Florida State Saw 2023 Costs Soar Ahead of ACC Exit Fight

Florida State University says it spent $172 million on athletics in 2022-23, a $22 million spike from the previous year. However, the Seminoles’ revenue did not keep pace over that same period of time, increasing only about $9 million—from $161 million to $170 million. In light of this, FSU athletics reported ending the 2023 fiscal year with an overall deficit of $2.5 million, having previously claimed a $10.4 million surplus in FY22.

It’s the latest lens on a Seminoles program that has been vocal about financially falling behind its rivals in other conferences. Florida State is currently suing to get out of the ACC in hopes of landing in a richer league, and the school is also in talks to raise private equity funds to bridge the revenue gap.

These FSU numbers come from the school’s NCAA Membership Financial Reporting disclosures, which Sportico obtained through a public records request. It is not entirely clear from the report what constituted the sharp increase in costs—a sizable chunk of which ($49 million) was attributed to “other operating expenditures.”

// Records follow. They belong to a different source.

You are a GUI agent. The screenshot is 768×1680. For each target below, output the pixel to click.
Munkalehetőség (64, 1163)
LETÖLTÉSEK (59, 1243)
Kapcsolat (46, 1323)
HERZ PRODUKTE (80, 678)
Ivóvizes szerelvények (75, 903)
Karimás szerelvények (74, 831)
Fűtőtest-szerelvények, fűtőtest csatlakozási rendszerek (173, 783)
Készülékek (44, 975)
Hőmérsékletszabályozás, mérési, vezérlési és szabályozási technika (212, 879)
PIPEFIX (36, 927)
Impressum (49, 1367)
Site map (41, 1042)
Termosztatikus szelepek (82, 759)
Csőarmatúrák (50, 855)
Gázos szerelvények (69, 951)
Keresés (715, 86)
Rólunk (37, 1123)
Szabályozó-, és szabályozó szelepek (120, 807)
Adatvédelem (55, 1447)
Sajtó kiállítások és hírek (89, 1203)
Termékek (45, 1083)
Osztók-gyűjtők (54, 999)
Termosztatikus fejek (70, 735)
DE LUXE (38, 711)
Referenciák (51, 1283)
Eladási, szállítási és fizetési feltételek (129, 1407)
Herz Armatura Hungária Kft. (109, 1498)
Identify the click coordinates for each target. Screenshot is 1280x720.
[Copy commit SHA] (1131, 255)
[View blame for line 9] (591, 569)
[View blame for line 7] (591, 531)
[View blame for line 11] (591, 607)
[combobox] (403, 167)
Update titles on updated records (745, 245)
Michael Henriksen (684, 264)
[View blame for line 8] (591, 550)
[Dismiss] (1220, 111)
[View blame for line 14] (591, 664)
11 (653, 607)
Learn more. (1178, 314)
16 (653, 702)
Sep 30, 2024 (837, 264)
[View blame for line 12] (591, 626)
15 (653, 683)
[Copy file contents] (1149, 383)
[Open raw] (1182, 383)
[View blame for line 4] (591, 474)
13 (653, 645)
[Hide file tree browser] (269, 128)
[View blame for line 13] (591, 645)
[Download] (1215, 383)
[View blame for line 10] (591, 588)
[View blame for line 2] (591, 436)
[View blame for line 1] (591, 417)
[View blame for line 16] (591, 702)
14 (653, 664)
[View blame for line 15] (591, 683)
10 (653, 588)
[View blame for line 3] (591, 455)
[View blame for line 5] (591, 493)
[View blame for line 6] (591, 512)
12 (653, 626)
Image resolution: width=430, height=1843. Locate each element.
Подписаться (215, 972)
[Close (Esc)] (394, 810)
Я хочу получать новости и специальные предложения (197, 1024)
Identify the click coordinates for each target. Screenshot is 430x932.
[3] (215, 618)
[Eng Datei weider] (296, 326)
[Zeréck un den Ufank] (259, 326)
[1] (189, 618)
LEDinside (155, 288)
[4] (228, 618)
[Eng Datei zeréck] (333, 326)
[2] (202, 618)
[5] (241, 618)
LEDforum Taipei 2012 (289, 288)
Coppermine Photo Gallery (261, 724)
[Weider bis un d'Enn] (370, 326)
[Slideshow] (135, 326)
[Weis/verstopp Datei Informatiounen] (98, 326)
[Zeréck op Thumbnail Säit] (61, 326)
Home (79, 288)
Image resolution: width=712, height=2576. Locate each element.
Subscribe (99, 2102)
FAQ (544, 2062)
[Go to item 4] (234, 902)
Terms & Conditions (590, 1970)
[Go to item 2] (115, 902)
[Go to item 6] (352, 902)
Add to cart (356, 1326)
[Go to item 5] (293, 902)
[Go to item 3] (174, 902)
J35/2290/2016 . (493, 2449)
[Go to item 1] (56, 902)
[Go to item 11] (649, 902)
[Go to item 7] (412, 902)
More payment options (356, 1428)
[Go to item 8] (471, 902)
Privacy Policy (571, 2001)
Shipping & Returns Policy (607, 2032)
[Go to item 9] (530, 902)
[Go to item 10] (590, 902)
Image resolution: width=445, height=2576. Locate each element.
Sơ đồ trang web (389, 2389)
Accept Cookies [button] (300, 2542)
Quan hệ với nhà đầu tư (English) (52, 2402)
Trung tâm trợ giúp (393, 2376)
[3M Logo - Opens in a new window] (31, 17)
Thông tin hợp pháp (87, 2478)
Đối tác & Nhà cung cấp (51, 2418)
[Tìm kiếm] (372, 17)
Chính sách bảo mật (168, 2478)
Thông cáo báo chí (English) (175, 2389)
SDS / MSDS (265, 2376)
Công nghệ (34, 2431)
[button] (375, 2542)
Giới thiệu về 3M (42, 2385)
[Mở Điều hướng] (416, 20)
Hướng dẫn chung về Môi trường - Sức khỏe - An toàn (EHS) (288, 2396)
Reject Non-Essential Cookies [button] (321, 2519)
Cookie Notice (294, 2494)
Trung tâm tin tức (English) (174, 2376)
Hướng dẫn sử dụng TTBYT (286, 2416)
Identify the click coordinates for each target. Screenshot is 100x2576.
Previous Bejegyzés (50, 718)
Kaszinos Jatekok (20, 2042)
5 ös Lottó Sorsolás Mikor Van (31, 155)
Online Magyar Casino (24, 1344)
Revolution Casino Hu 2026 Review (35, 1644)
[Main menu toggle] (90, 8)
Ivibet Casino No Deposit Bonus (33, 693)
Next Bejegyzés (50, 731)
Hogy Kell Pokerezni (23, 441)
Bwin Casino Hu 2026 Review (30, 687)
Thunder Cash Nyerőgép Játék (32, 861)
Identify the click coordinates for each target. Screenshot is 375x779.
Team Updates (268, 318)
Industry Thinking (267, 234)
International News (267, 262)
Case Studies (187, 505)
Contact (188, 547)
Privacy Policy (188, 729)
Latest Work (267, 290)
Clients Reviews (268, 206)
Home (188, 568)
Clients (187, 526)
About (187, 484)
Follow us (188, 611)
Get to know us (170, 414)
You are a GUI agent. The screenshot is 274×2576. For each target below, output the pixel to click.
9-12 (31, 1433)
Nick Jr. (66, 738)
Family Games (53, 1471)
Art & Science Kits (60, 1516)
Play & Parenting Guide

On the positive side of the ledger, Florida State saw a particularly notable increase in football revenue, thanks in part to bowl money and a big jump in year-over-year ticket sales, from $15.1 million in 2021-22 to $22.8 million in 2022-23. In all, the school’s football-related revenue was $91 million last fiscal year, as compared to $78 million the previous fiscal year. However, the cost of fielding its football program also increased dramatically, from $54.6 million in FY22 to $75.6 million in FY23.

That upward trend only looks to continue. Last week, the school signed head football coach Mike Norvell to an eight-year extension that is reportedly worth more than $10 million a season, making him one of the highest-paid coaches in the country. That deal followed pay bumps given to the rest of the football coaching staff in the wake of the team’s undefeated regular season.

Florida State is one of many schools reevaluating its position as the power (and money) in college sports consolidates around just a few leagues. The ACC’s media income has lagged dramatically behind that of the Big Ten and SEC, confronting FSU with what its president has called an “existential crisis.” The Seminoles estimate they will soon face a $30 million annual revenue shortfall versus their peers in those other conferences, and the school has been actively seeking remedies, some of which are unprecedented.

Sportico reported in August that FSU was working with JPMorgan Chase to explore the possibility of raising institutional money to help capitalize its athletic department, a deal that would be a first in major college sports. Those talks are ongoing, with private equity giant Sixth Street as the likely partner if a deal gets done. (Florida State has for months refused to hand over public documents related to that process, despite repeated outreach from Sportico and its lawyers).

Last month, the school sued the ACC claiming the rules that govern a school leaving the conference violate antitrust laws and are unenforceable. FSU estimated that under those rules it would need to pay $572 million if it left the ACC right now, a cost that is more than six years’ worth of Seminoles football revenue.